● Articolo:
========
Ero vestito impeccabilmente, giacca e cravatta con un paio di scarpe lucidissime che mi stavano anche un po’ strette, il battere dei tacchi sul marciapiede di corso Venezia a Milano, mi facevano sentire a disagio, ma il ruolo del tecnico commerciale che ricoprivo in quegli anni in cui mi occupavo di strumenti scientifici, me lo imponeva. Eravamo agli inizi di una di quelle primavere lombarde, quando ancora si avvertiva che l’aria stava cambiando e recepivo una carica elettrica eccitante in quel cielo profondamente azzurro e imponente che mi sovrastava. Erano le nove del mattino, mi fermai un istante di fronte ad una vetrina non ancora illuminata e lì, oltre a vedere la mia immagine riflessa, l’effetto specchio ritornato dal vetro mi mostrava uno sfondo di cui non mi ero accorto. In fondo alla panoramica del corso si stagliava verso nord, netta ed imponente, la sagoma della Grigna e del Resegone, le familiari palestre di roccia degli alpinisti lombardi. La Grigna, quando le condizioni meteo sono favorevoli, è notoriamente generosa, a regalare potenti termiche sognate ed amate dai piloti di aliante. Un blocco allo stomaco misto ad un senso di rabbia mi pervase al pensiero di sprecare una giornata di tali caratteristiche per dedicarmi ad estenuanti attese in corridoi angusti e bui per ottenere udienza dal funzionario di turno preposto ad ascoltare le mie proposte professionali. Combattuto tra istinto e raziocinio analizzai rapidamente tutte le opzioni. Un giro di telefonate, un elenco di menzogne, attribuzione di mille motivi e difficoltà insormontabili come … traffico in blocco, influenza … mancanza del software, etc … mi ritrovai a invertire la direzione dell’auto e muovermi a razzo con prua N–NE.

Alle nove e trentacinque varcai il cancello dell’aeroporto volovelistico Prealpi Orobiche di Valbrembo. Erano da poco stati aperti gli hangar ed il pilota trainatore vedendomi esclamò: “Potta, cosa ci fai conciato così ?” riferendosi all’abito.
========
● Dati forniti:
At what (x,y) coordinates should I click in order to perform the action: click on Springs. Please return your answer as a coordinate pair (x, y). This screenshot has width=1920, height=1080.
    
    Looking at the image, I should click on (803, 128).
========
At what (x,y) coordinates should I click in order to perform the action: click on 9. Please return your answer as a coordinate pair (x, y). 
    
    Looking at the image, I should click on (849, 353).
========
● Consegna: Riprendi il racconto della giornata di volo a vela a Valbrembo e proseguilo a partire dall'ultima frase riportata.

● Risposta:
Un quarto d’ora dopo chiusi la cappottina del mio fedele Hornet, stupendo aliante monoposto in vetroresina con 15 metri di apertura alare e mi accinsi al decollo con il paracadute addosso e la cravatta in tasca. Quel giorno non era ancora venuto nessuno in campo, trattandosi di un giorno lavorativo, a Milano si lavorava ancora e non c’erano tutti i “pensionati quarantacinquenni” di oggi, perciò nessuno poteva tenermi l’ala livellata per il decollo. Il trainatore mi chiese … Te la senti di decollare da solo? Un’occhiata alla manica a vento che mi indicava una bavetta d’aria da cinque nodi proprio sul naso e perfettamente in asse pista mi fece rispondere alla radio: “Potta … dò un po’ di piede e lo tiro sù!”

Traino allineato per pista 02, chiamata radio “cavo – teso” e “flaps – tutto motore” … si va!!

L’ala ruggiva strisciando sull’asfalto della pista macadam e faticava a sollevarsi poi il mio contrasto sul direzionale ed il vento relativo riuscirono a farla pigramente scollare da terra. L’aliante si scompose per qualche metro assumendo una prua ed un assetto scorretti ma poi sotto l’effetto dei comandi coordinati si allineò ed iniziò a correre sul suo unico ruotino centrale fino al distacco dalla pista. Il rumore della ruota si smorzò ed io …volavo!!!!! Il filare di alberi della soglia pista 20 mi passò come per magia sotto la pancia del mio candido aliante.

Comunicazione radio sulla 122.60 MHz dal pilota dello Stinson da 180 HP… “Il tuo decollo ai ’ 55” … rispondo … “Ricevuto … passati i 60 metri QFE !”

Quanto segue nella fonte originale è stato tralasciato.